Bradley Manning is a patriot responsible for 'the most influential leak in history,' WikiLeaks' Assange argues. Ellsberg warns the trial has grave consequences for democracy and journalism.
The outcome of the Pfc. Bradley Manning trial has broad and grave consequences for America as a democracy, warns Daniel Ellsberg, who leaked the classified Vietnam-era Pentagon Papers some 40 years ago, exposing widespread governmental misconduct.
Mr. Manning, the Army intelligence analyst who released some 700,000 classified documents online, is charged with violating the Espionage Act and aiding the enemy and could face life in prison.
In a conference call with WikiLeaks founder Julian Assange Friday afternoon, Mr. Ellsberg pointed out that President Obama has charged twice as many people under the Espionage Act as all previous presidents.
Yet Manning, rather than someone interested in aiding America’s enemies, is a patriot responsible for “without a doubt the most influential leak in history,” Mr. Assange argues.
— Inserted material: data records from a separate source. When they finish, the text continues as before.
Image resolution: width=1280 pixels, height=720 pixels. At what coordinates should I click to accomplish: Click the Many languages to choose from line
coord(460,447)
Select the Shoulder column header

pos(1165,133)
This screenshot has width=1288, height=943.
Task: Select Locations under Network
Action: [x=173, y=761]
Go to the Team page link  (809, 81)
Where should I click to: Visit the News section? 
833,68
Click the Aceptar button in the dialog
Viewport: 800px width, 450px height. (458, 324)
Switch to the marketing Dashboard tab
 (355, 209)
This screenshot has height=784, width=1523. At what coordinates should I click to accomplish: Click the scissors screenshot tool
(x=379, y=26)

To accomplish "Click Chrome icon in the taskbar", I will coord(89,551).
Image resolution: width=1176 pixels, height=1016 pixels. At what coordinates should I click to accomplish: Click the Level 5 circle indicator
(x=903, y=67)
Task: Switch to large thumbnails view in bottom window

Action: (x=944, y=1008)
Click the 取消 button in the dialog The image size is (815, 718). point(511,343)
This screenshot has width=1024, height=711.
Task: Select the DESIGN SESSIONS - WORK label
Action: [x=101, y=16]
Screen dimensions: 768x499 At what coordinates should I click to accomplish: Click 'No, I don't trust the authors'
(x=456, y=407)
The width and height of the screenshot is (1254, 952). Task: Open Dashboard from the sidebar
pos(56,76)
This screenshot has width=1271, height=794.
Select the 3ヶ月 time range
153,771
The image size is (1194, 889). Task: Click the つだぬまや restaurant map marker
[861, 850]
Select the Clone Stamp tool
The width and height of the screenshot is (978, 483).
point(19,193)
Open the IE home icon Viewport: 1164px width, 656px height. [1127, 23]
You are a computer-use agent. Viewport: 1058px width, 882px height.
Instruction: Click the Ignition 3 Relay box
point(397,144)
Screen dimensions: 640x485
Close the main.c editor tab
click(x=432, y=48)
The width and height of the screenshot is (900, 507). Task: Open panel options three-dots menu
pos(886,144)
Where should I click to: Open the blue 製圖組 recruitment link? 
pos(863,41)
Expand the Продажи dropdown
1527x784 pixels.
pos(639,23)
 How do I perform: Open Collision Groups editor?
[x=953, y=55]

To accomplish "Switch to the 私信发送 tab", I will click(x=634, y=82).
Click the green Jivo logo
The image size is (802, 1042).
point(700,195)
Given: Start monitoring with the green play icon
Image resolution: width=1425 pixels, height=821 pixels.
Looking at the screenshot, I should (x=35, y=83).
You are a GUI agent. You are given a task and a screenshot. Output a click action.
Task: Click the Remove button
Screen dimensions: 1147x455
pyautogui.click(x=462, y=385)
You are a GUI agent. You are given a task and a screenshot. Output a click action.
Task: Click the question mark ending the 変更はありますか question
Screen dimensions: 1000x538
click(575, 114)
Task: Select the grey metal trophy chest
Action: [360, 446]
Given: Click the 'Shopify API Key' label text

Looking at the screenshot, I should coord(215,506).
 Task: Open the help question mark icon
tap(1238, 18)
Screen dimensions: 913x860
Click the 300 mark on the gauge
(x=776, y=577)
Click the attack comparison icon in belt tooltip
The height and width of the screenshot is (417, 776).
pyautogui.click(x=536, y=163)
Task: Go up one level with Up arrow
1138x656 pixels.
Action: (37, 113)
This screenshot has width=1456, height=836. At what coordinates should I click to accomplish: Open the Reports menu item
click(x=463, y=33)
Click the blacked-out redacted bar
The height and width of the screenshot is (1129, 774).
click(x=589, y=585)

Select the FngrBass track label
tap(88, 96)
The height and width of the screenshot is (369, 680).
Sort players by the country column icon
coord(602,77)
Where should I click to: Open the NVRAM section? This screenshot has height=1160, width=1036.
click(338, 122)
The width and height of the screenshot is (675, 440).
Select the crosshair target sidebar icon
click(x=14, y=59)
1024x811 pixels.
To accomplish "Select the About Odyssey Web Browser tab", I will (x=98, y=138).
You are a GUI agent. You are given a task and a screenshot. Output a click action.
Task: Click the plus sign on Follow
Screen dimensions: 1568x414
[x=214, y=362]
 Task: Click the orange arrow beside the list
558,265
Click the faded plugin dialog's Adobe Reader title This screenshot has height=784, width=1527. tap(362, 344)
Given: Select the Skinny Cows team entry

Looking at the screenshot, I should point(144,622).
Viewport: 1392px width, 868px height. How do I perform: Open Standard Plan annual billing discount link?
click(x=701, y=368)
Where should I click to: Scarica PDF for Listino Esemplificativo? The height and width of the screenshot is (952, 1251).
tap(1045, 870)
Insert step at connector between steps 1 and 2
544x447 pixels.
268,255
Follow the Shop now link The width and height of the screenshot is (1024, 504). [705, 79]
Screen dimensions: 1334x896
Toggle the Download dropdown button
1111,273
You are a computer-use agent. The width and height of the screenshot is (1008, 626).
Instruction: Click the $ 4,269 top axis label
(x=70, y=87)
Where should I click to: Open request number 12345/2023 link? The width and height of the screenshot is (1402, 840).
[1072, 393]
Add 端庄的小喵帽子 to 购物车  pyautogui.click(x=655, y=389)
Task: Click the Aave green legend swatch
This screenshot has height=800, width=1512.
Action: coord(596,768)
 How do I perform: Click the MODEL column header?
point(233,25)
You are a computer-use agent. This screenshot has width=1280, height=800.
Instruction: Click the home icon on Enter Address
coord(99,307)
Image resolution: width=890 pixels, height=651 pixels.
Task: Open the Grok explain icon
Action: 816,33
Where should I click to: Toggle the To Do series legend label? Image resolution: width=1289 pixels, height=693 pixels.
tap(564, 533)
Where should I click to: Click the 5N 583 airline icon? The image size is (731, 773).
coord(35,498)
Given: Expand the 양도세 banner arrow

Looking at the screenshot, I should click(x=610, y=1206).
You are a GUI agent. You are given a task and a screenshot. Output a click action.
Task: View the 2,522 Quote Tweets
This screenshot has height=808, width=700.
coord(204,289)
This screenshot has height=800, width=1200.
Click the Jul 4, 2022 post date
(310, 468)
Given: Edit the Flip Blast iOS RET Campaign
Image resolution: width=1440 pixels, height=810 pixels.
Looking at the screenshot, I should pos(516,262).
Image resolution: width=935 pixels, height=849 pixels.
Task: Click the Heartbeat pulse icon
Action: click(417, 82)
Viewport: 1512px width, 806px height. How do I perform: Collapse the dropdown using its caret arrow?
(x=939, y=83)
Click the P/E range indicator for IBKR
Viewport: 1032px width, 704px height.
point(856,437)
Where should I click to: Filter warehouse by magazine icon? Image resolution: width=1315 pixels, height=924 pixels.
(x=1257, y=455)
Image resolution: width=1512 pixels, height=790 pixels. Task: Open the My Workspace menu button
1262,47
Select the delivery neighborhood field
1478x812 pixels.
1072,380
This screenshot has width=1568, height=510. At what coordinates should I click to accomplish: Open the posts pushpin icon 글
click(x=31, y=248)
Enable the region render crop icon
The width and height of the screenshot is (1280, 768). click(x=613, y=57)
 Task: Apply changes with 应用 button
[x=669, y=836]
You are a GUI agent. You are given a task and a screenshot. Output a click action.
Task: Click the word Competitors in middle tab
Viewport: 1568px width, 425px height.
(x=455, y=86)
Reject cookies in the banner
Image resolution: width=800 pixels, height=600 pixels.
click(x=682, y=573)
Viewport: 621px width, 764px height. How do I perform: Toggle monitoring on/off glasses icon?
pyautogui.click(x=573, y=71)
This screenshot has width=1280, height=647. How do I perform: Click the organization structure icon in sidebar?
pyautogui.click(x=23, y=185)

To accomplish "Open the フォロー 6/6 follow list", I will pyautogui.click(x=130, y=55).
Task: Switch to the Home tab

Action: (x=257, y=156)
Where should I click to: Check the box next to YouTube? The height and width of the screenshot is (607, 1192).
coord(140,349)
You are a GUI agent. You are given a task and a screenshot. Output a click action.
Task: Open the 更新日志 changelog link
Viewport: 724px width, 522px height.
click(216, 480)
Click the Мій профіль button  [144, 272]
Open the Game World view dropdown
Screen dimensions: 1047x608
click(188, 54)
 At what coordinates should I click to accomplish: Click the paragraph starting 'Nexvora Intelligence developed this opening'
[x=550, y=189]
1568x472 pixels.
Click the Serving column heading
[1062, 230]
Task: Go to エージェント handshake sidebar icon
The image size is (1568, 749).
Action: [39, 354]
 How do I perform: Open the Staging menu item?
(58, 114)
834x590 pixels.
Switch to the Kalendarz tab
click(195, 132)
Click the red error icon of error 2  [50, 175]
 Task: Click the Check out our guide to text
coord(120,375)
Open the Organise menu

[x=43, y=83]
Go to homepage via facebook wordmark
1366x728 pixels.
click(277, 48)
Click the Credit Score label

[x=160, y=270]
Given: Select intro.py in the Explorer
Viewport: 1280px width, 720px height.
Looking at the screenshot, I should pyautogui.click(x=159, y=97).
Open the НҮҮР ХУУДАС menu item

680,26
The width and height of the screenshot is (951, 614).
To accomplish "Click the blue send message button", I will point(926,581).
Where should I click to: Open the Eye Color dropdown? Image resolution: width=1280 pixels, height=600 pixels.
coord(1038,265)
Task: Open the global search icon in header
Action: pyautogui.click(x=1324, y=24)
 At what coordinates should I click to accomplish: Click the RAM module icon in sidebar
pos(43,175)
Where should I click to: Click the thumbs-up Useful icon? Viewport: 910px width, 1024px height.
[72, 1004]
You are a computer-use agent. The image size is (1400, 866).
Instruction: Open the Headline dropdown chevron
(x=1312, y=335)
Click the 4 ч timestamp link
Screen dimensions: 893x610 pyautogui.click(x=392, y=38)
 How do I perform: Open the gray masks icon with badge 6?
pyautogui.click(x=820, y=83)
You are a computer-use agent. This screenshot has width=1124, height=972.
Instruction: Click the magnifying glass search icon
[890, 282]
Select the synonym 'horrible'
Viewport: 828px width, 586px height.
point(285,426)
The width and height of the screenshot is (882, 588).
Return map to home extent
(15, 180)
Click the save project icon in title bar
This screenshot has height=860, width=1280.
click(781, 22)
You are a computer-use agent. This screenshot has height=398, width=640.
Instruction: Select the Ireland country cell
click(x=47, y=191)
Iraqi Prime Minister Nouri al-Maliki cited documents given by Manning to WikiLeaks in his decision not to renew a Status of Forces Agreement with the US military, which in turn led to the formal end of the Iraq War, Assange noted.
According to Amnesty International, the leaks were one of the leading factors in triggering protests that led to the Arab Spring, he added.
Mr. Ellsberg also reiterated warnings about the chilling impact the Manning trial could have on journalism and the interpretation of the First Amendment protecting freedom of the press.